*Task objective*: Since pictures are not part of the copy, please output only the lines from the one with "Viewport: 1621px width, 692px height." through the end of the data below, exactly as written.

------------------------------------------------------------

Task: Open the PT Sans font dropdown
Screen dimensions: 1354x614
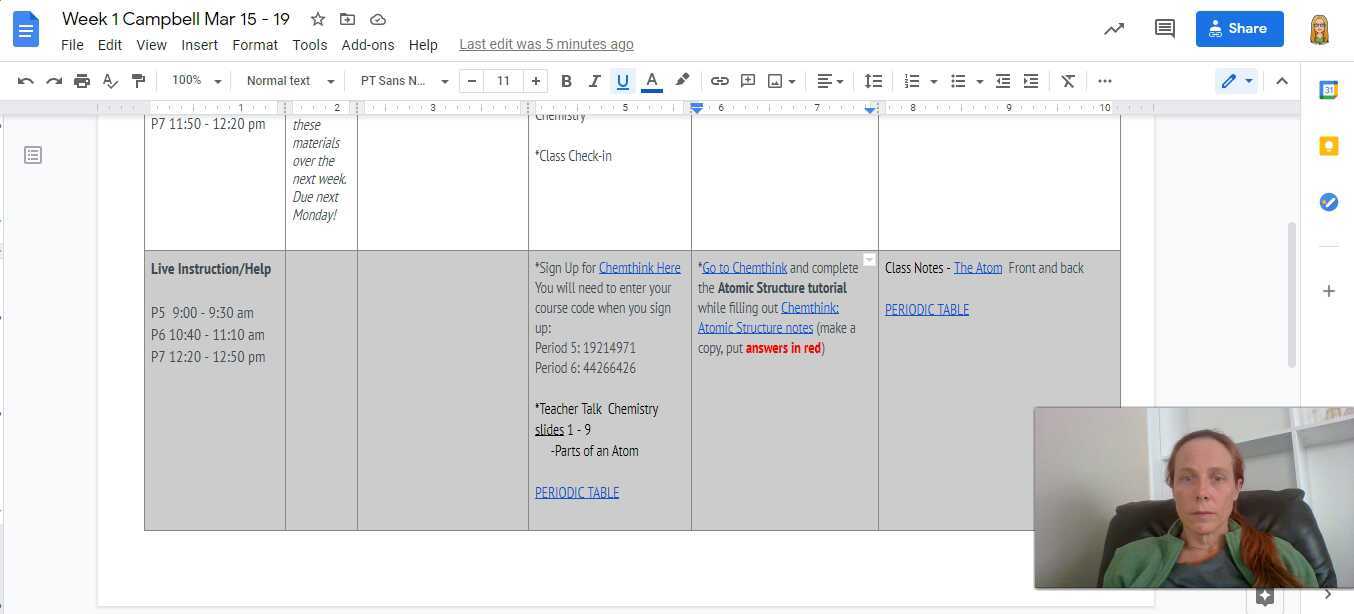Action: 404,81
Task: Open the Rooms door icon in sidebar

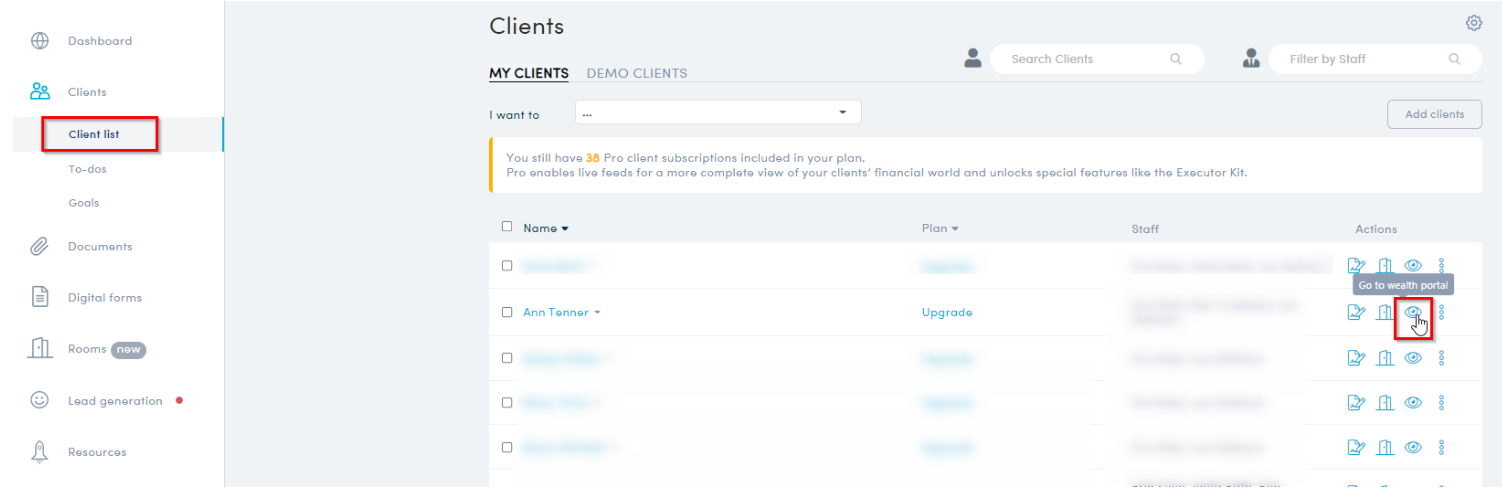Action: pyautogui.click(x=40, y=349)
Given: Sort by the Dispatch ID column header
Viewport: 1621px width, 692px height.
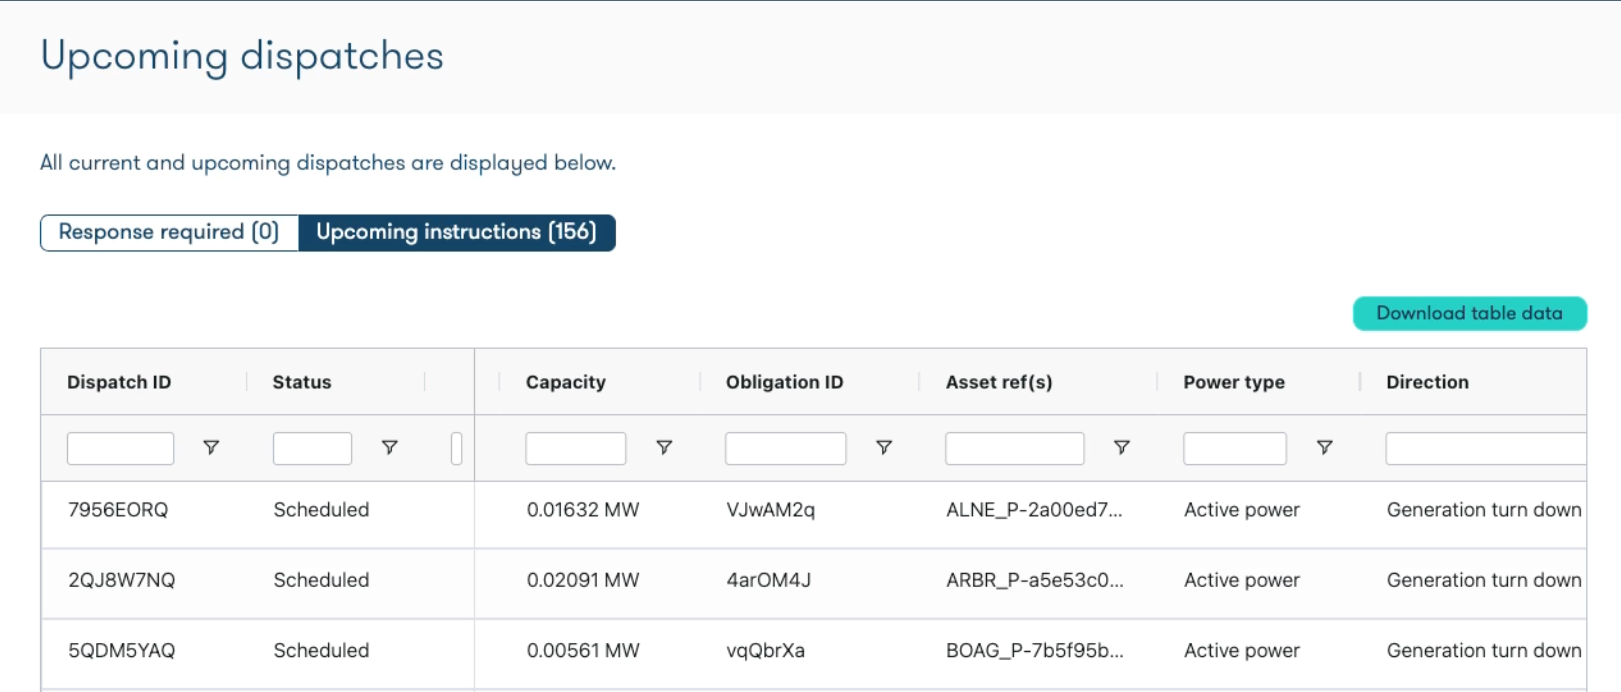Looking at the screenshot, I should pyautogui.click(x=119, y=382).
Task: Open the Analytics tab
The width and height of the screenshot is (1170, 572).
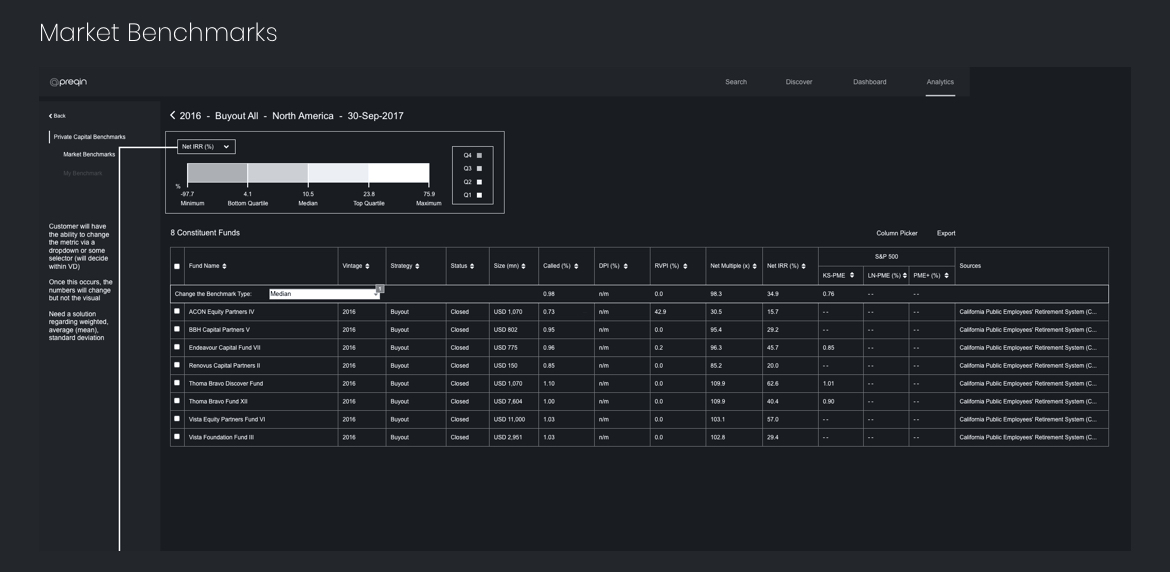Action: (940, 82)
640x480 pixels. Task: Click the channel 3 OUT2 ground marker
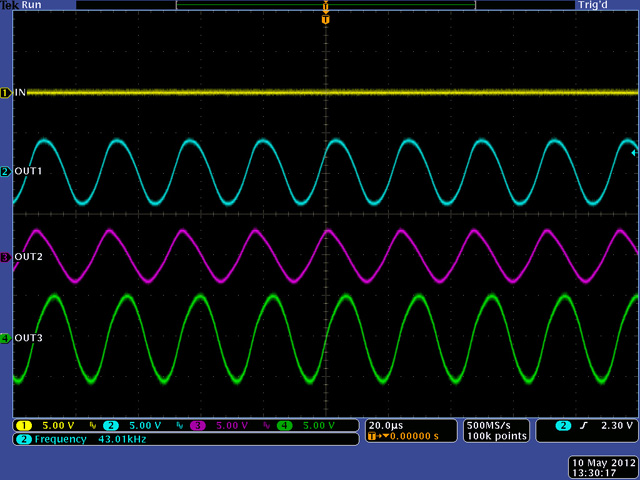(x=5, y=257)
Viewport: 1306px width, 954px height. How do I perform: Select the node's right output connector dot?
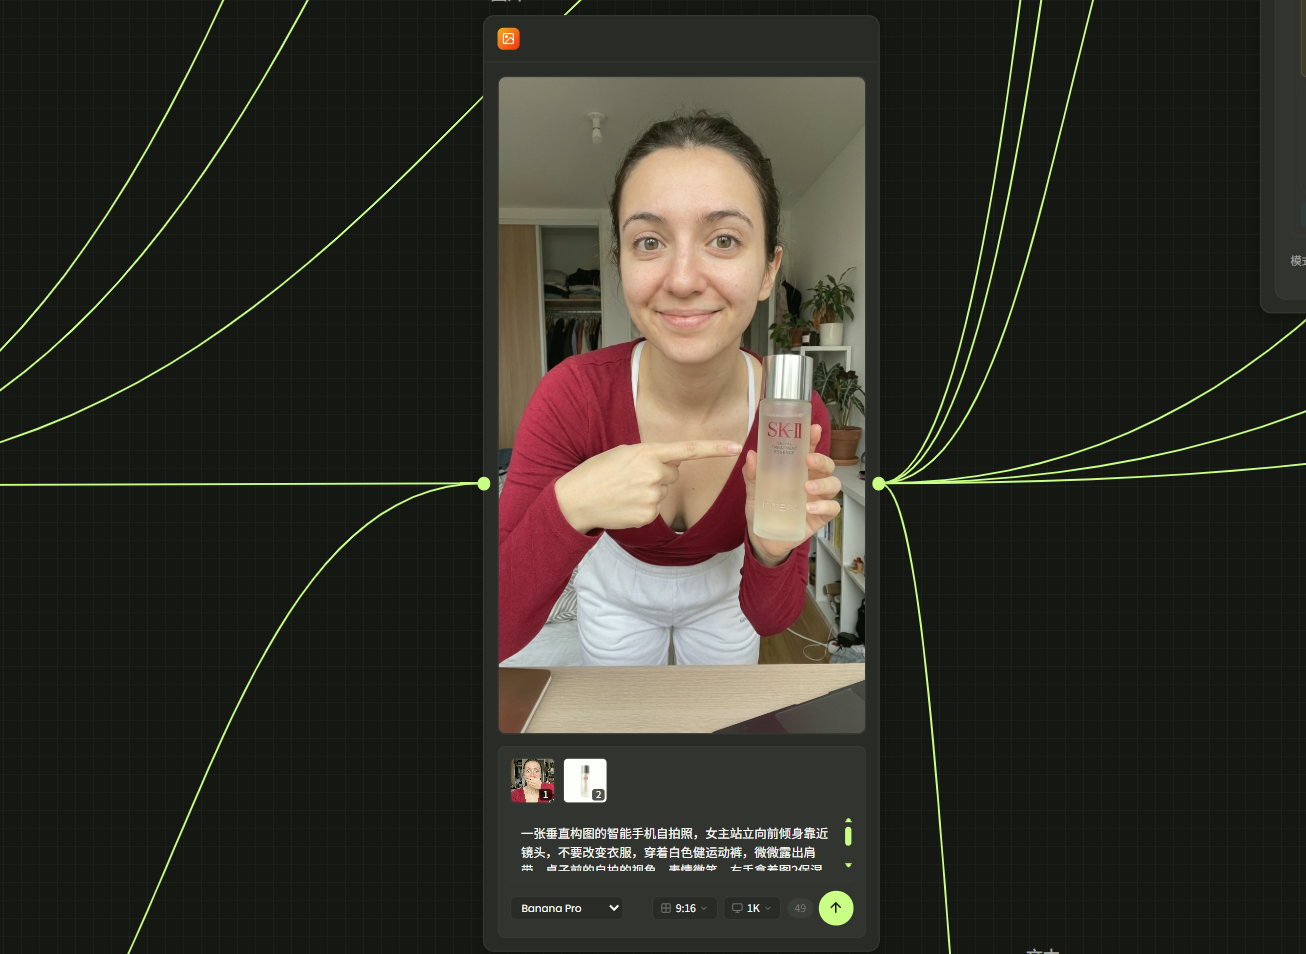coord(878,484)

------------------------------------------------------------

*Response to this task*:
Viewport: 1621px width, 692px height.
Looking at the screenshot, I should pyautogui.click(x=119, y=382).
Task: Open the Analytics tab
The width and height of the screenshot is (1170, 572).
Action: (940, 82)
640x480 pixels. Task: Click the channel 3 OUT2 ground marker
(x=5, y=257)
Viewport: 1306px width, 954px height. How do I perform: Select the node's right output connector dot?
coord(878,484)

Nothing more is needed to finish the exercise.